Cruz-Velasquez Tomas, Rodríguez-Orozco Alain Raimundo
Institute of Chemical Biological Research, Michoacan University of San Nicolas de Hidalgo, Morelia, MEX.
Faculty of Medical and Biological Sciences, Michoacan University of San Nicolas de Hidalgo, Morelia, MEX.
Cureus. 2025 Jul 25;17(7):e88744. doi: 10.7759/cureus.88744. eCollection 2025 Jul.
Periodontal disease, a persistent inflammatory disorder that damages tissues supporting the teeth, is mainly triggered by an imbalanced microbial biofilm and an overactive immune-inflammatory reaction.
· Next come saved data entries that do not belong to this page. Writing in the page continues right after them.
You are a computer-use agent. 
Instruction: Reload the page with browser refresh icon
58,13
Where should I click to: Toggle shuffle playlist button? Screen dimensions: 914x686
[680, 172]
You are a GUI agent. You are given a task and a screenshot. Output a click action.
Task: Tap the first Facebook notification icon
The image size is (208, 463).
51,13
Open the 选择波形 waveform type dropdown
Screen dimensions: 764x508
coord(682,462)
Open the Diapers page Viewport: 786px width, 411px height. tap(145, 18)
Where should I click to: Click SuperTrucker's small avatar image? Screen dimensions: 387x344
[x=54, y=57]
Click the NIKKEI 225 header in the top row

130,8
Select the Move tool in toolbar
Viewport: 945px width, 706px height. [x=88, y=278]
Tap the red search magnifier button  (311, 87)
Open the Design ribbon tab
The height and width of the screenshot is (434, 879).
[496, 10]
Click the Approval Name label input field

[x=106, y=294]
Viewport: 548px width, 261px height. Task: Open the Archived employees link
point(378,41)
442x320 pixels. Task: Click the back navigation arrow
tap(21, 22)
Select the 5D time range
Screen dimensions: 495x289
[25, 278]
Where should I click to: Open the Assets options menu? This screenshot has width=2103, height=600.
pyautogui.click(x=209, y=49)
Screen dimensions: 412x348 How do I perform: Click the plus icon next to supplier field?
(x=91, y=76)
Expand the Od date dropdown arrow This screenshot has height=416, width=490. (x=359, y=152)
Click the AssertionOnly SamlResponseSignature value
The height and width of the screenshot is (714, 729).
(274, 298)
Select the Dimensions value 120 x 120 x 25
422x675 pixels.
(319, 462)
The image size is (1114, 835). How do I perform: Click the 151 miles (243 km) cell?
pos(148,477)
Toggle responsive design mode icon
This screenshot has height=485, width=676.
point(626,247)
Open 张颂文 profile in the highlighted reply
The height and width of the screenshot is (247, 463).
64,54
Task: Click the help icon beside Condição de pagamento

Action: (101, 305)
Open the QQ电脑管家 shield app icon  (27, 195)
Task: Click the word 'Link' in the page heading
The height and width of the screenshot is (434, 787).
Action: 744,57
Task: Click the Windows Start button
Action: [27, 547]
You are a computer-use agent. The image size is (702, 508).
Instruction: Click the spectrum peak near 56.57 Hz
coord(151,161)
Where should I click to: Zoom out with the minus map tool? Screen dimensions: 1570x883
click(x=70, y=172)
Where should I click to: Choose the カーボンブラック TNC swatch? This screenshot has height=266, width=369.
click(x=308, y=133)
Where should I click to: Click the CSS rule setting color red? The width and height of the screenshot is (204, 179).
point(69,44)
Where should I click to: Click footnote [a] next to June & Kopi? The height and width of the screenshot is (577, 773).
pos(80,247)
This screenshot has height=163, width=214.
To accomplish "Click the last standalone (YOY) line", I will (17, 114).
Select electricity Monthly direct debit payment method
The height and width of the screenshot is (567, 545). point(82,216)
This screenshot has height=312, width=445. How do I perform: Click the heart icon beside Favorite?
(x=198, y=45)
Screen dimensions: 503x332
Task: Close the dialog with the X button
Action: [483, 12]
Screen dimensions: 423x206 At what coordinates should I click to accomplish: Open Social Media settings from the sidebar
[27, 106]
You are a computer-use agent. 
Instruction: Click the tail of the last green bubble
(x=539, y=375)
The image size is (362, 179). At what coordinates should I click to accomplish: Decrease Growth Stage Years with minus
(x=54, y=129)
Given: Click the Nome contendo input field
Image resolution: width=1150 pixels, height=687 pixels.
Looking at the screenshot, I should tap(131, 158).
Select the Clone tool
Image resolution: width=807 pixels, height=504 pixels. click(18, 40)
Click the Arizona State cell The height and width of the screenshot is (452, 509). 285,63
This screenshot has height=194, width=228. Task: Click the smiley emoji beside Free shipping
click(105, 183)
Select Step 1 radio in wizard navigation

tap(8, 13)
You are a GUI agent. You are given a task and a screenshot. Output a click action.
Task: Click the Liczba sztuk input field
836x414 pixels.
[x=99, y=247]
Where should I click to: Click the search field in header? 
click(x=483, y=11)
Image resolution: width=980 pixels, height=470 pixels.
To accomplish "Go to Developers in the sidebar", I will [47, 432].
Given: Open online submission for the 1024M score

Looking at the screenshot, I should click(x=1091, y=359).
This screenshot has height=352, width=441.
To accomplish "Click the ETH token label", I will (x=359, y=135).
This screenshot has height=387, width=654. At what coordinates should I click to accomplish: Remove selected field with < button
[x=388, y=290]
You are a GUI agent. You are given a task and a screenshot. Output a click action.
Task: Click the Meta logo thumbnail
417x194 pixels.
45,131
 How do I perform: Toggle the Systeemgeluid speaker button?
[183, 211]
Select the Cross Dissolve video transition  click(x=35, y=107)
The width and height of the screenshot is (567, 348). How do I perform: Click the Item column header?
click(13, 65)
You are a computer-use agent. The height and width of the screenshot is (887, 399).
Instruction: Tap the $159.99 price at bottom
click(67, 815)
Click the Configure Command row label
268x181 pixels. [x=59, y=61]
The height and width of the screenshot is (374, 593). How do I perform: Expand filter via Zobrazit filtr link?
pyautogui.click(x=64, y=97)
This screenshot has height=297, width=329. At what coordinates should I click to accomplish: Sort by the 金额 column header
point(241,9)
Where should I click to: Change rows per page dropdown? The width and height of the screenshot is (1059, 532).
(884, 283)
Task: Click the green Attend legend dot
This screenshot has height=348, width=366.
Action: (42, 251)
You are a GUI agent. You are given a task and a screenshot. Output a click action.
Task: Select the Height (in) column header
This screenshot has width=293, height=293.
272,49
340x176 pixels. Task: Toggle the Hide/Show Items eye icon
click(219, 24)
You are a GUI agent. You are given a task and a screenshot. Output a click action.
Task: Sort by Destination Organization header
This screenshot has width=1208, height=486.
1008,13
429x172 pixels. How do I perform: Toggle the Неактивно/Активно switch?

Recent studies underscore the possible contribution of micronutrient shortages, especially in magnesium, in the progression of periodontitis. This systematic review synthesizes evidence on the association between magnesium levels, the magnesium/calcium (Mg/Ca) ratio, and periodontal disease, focusing on blood-based measures and dietary intake. Following the Preferred Reporting Items for Systematic Reviews and Meta-Analyses guidelines, we searched PubMed, Cochrane Library, and Google Scholar from inception to May 2024, including 10 observational and experimental studies in adults. Narrative synthesis revealed consistent inverse associations: higher magnesium levels correlated with reduced probing pocket depth, clinical attachment loss, and periodontitis prevalence, while favorable Mg/Ca ratios protected against progression (e.g., odds ratio of 6.28 for low ratios). Systemic associations, particularly with diabetes, showed lower magnesium in comorbid cases, with post-treatment improvements suggesting anti-inflammatory benefits. Heterogeneity precluded meta-analysis. These findings highlight the protective role of magnesium, warranting large-scale trials to guide supplementation and dietary strategies for periodontal management.
牙周病是一种损害牙齿支持组织的持续性炎症性疾病,主要由微生物生物膜失衡和过度活跃的免疫炎症反应引发。最近的研究强调了微量营养素缺乏,尤其是镁缺乏,在牙周炎进展中的可能作用。本系统评价综合了关于镁水平、镁/钙(Mg/Ca)比值与牙周病之间关联的证据,重点关注基于血液的测量指标和饮食摄入量。按照系统评价和Meta分析的首选报告项目指南,我们检索了自数据库建库至2024年5月的PubMed、Cochrane图书馆和谷歌学术,纳入了10项针对成年人的观察性和实验性研究。叙述性综合分析显示出一致的负相关关系:较高的镁水平与探诊深度降低、临床附着丧失和牙周炎患病率降低相关,而有利的Mg/Ca比值可防止疾病进展(例如,低比值的优势比为6.28)。全身性关联,特别是与糖尿病的关联,显示合并症患者体内镁含量较低,治疗后有所改善表明具有抗炎益处。异质性使得无法进行Meta分析。这些发现突出了镁的保护作用,有必要开展大规模试验以指导牙周病管理中的补充剂使用和饮食策略。